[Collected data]

+--

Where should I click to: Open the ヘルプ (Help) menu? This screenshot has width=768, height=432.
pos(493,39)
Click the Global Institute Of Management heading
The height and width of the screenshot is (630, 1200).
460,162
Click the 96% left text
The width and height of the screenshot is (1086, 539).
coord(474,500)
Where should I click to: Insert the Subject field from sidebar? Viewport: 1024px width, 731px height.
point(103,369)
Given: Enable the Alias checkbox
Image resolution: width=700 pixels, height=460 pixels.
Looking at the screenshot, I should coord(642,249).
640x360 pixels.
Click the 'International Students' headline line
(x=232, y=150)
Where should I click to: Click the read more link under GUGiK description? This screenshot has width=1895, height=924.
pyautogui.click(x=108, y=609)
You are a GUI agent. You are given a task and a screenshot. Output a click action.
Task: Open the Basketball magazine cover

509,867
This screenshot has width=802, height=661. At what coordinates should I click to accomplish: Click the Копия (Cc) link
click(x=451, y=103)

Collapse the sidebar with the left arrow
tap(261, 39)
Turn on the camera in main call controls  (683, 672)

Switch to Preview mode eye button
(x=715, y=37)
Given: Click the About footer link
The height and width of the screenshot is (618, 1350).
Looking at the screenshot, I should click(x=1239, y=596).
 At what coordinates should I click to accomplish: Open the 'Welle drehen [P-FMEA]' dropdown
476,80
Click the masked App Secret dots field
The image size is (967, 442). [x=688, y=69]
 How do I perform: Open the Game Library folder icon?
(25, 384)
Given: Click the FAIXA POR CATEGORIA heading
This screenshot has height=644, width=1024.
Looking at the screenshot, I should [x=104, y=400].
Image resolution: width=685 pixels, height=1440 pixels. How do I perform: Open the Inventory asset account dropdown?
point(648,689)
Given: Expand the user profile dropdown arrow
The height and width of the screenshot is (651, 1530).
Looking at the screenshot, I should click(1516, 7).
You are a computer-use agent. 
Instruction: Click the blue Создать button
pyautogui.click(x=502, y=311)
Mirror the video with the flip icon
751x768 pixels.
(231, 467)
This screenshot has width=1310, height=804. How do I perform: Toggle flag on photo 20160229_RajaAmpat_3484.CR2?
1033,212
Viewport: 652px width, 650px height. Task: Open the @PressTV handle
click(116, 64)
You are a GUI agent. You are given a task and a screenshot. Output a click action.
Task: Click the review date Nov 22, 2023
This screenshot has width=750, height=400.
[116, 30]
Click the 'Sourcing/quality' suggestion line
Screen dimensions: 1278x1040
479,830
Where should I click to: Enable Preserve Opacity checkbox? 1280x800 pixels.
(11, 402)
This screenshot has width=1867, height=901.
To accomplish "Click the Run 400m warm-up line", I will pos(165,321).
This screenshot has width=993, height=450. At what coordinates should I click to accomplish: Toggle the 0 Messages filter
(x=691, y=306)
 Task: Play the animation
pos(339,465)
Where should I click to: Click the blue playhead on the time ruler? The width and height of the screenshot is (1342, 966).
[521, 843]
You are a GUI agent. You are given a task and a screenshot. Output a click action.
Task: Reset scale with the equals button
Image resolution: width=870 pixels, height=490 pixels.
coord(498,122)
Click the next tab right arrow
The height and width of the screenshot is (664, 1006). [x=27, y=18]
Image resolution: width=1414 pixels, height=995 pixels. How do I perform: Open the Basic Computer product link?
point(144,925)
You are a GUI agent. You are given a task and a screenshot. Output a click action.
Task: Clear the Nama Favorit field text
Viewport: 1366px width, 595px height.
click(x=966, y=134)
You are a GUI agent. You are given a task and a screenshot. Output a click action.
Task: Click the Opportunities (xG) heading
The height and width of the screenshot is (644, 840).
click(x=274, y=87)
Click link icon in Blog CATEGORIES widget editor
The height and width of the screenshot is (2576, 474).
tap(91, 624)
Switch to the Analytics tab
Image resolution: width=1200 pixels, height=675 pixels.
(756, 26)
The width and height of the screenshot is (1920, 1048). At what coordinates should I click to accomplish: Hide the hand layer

+--

Task requirements>
Using the data above, copy each line that contains "text".

Result below>
Click the 96% left text
Task: Clear the Nama Favorit field text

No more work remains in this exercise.